__To do__:
An exact copy of all the data is the expected answer.

━━━━━━

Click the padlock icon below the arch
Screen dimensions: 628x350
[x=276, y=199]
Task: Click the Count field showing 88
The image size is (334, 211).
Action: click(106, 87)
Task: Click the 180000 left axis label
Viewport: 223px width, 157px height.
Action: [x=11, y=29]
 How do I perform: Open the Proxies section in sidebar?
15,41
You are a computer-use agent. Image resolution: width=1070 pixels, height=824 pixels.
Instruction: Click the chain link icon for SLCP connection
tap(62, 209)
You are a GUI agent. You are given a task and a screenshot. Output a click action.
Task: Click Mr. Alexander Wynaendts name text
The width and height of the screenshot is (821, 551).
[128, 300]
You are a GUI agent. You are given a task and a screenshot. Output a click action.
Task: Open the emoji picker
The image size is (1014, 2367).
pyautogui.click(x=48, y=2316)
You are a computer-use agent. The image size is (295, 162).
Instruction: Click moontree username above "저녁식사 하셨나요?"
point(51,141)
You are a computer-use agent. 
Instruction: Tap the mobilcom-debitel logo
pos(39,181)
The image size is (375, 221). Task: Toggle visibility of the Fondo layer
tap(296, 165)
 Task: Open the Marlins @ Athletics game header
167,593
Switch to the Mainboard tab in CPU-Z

━━━━━━

__Answer to this problem__:
Click the padlock icon below the arch
Screen dimensions: 628x350
[x=276, y=199]
Task: Click the Count field showing 88
The image size is (334, 211).
Action: click(106, 87)
Task: Click the 180000 left axis label
Viewport: 223px width, 157px height.
Action: [x=11, y=29]
 How do I perform: Open the Proxies section in sidebar?
15,41
You are a computer-use agent. Image resolution: width=1070 pixels, height=824 pixels.
Instruction: Click the chain link icon for SLCP connection
tap(62, 209)
You are a GUI agent. You are given a task and a screenshot. Output a click action.
Task: Click Mr. Alexander Wynaendts name text
The width and height of the screenshot is (821, 551).
[128, 300]
You are a GUI agent. You are given a task and a screenshot. Output a click action.
Task: Open the emoji picker
The image size is (1014, 2367).
pyautogui.click(x=48, y=2316)
You are a computer-use agent. The image size is (295, 162).
Instruction: Click moontree username above "저녁식사 하셨나요?"
point(51,141)
You are a computer-use agent. 
Instruction: Tap the mobilcom-debitel logo
pos(39,181)
The image size is (375, 221). Task: Toggle visibility of the Fondo layer
tap(296, 165)
 Task: Open the Marlins @ Athletics game header
167,593
Switch to the Mainboard tab in CPU-Z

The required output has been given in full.